Samir sensed this and said ‘Have faith my friend, in challah’. I put on a rueful smile; it would be extremely rude to this sociable man to ask to go back to my lodgings. I didn’t want to witness my team annihilated on this big stage but then a tray of warm sugary tea came out and I had to endure the well intentioned hospitality. More men had come in to the room as the first half went on and everyone was chain-smoking a toxic brand of cigarettes. There were at least twelve of us present for the start of the second half. None of the men could speak English but if I made eye contact they gave me a sympathetic nod and cupped their hands in a gesture of hope and solidarity. Samir was a source of endless optimism, ‘There is time, God willing’. I had long given up hope of any comeback. How wrong I was! In just six glorious minutes Liverpool had levelled the game through Smicer, Gerrard and Alonso. But Liverpool having drawn level seemed reluctant to go and try and win the game. Milan came back into it and the finale was simply a dual between goalkeeper Jerzy Dudek and the entire Milan team. They did not score though and Liverpool beat them on penalties, a famous night, a glorious night, more sweet tea, more cigarettes passed around and we twelve men in Aleppo all celebrated as much as if we were from the banks  of the Mersey.

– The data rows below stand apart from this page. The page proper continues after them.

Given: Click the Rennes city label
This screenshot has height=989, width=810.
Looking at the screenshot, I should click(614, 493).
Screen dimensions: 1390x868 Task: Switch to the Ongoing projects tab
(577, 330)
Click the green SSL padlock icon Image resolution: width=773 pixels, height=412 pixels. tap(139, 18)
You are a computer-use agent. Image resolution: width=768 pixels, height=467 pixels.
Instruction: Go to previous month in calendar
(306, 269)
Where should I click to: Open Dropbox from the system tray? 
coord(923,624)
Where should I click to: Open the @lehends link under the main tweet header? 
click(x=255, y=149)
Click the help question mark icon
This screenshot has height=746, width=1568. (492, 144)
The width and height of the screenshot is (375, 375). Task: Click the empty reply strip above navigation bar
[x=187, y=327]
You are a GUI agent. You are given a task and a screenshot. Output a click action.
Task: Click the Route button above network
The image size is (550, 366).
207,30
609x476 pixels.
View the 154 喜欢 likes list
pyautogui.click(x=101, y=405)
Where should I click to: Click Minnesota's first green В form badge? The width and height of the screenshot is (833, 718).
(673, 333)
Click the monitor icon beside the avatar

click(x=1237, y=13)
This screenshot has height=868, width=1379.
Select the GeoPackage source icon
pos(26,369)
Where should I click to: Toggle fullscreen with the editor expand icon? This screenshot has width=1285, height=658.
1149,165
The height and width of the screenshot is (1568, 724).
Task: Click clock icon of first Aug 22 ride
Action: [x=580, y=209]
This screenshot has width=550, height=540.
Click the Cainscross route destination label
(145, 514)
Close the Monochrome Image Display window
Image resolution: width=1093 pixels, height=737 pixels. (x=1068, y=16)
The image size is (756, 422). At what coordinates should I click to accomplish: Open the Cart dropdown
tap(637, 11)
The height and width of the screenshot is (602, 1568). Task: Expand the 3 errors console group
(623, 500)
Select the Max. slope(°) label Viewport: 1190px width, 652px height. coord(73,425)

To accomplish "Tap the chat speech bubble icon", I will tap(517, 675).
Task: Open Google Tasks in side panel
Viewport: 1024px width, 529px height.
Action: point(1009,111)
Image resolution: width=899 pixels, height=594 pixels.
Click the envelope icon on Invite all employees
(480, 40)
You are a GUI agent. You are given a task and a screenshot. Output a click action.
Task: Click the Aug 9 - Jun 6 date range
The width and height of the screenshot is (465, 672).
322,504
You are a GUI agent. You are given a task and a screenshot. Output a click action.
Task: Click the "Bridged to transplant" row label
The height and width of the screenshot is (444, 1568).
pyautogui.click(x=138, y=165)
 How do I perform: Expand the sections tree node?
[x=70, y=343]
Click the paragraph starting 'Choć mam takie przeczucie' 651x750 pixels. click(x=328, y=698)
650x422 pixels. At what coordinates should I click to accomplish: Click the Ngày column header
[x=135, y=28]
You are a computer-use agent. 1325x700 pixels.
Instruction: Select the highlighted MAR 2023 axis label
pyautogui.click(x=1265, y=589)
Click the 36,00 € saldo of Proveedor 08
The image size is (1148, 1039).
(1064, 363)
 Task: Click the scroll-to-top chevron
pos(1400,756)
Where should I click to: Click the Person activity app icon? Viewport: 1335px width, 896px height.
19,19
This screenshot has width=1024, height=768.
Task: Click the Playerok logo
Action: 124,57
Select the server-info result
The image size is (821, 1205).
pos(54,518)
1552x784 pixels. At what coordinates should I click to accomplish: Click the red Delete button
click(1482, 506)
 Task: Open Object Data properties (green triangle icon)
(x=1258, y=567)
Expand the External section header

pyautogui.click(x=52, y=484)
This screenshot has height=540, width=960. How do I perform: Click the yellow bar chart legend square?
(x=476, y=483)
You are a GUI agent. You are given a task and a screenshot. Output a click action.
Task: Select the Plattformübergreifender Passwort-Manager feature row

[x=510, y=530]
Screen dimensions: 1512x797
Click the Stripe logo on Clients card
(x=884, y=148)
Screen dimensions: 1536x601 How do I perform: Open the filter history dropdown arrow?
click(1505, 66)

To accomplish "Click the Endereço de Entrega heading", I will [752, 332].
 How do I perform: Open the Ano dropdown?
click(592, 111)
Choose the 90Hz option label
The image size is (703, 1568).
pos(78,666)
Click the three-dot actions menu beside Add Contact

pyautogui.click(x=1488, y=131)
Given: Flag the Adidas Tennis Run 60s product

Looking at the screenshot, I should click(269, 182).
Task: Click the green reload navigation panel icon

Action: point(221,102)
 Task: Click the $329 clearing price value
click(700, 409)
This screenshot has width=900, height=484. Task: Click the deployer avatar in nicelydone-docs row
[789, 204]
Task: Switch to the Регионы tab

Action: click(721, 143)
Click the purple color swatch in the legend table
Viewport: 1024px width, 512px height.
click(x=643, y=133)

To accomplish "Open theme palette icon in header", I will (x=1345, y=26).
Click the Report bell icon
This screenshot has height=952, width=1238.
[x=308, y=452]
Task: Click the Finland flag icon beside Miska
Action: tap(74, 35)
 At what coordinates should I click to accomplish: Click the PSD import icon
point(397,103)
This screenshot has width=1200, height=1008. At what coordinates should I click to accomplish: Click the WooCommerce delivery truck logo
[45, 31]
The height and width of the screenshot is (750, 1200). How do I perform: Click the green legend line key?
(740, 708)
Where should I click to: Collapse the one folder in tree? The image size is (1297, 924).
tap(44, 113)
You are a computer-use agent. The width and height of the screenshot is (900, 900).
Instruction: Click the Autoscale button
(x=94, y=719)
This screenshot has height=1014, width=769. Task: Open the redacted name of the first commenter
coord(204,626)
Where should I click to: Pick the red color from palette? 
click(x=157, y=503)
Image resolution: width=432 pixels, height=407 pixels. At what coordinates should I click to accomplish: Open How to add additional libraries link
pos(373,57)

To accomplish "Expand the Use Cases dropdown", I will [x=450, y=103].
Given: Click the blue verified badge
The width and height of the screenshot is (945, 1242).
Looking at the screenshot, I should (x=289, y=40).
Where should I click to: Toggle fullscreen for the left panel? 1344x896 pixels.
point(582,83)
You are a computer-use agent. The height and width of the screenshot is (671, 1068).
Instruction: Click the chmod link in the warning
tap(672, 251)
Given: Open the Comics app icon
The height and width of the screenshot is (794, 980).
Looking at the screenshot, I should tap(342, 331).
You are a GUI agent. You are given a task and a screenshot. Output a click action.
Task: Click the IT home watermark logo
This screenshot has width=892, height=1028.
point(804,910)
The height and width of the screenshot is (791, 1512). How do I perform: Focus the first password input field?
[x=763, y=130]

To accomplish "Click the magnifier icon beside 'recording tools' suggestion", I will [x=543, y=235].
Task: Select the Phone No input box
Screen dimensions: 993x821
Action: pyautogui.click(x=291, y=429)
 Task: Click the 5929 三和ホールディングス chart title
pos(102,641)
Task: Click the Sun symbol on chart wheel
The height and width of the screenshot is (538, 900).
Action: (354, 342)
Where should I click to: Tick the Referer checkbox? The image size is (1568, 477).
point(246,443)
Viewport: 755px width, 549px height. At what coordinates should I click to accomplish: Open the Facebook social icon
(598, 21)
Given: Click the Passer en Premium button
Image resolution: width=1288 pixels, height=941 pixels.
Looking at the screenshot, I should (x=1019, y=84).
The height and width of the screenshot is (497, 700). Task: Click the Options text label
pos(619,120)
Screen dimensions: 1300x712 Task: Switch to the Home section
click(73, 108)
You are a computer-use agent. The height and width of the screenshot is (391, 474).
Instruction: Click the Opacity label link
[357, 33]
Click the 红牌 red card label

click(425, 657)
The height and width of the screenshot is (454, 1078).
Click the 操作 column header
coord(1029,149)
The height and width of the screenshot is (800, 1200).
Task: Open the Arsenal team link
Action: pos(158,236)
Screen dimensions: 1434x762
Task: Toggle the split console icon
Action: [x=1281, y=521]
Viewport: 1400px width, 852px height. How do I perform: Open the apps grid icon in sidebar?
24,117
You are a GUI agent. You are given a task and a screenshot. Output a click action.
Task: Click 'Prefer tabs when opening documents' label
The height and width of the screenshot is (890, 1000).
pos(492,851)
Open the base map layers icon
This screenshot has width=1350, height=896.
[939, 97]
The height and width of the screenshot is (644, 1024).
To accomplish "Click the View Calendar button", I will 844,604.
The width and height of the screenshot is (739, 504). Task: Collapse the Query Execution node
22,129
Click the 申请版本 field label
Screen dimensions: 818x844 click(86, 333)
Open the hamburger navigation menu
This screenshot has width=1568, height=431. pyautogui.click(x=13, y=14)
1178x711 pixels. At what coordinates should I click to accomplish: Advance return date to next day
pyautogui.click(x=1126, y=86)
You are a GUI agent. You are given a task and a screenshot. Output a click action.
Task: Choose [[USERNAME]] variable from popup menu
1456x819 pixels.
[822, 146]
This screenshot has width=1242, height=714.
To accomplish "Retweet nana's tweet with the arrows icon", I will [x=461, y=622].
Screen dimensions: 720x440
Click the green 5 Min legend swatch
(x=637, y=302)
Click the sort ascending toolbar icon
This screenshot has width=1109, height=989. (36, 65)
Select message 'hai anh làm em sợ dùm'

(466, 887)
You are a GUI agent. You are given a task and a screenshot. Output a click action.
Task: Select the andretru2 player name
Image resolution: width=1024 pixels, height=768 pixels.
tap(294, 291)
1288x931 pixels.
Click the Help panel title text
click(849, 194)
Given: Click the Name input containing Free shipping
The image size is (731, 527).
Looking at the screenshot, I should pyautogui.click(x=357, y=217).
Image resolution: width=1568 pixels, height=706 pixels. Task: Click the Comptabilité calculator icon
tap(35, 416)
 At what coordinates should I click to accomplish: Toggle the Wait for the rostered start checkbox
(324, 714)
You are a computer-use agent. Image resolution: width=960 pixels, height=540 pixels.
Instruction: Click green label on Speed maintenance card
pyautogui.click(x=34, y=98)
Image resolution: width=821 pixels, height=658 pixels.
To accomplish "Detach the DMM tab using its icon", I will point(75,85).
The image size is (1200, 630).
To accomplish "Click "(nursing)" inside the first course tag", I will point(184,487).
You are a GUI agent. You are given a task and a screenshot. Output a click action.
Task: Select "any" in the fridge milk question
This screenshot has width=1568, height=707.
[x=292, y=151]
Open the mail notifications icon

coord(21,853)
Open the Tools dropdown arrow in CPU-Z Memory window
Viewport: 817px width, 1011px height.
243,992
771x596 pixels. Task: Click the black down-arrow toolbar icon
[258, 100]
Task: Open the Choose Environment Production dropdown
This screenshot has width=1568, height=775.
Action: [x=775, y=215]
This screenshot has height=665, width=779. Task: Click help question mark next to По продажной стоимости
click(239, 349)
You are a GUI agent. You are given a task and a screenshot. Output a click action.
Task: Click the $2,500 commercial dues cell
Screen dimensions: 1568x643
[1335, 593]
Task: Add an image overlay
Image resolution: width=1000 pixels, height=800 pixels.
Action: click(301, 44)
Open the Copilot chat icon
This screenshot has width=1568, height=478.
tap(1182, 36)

A few days later I shared a taxi from the Karnak Bus Station to Gaziantep in Turkey. As I crossed the border I promised myself I would visit this fascinating country soon again. Nobody knows when this war in Syria will end or what the final casualty count will be. What will be left when the guns do fall silent? Who is to know what will be rebuilt and what will be lost forever? Memory will preserve some of it but it is hard to share memories and we cannot live someone else’s life or experiences. Robert Fisk visited Aleppo in the summer of 2016 and recorded the complete and utter destruction of the city. Even he who had witnessed the demolition of Beirut in the Lebanese Civil war was shocked by what he saw. Despite all this Fisk still concluded that this ancient City will arise again from the rubble and ash, for as broken as Aleppo may currently be, the current butchers are not in the same league as the city’s worst ever marauder, a man by the name of Genghis Khan. All that is left is hope and as Samir, the man who kept my flagging hopes alive on that pleasant May evening in 2005 said; ‘You see my friend you must have faith’.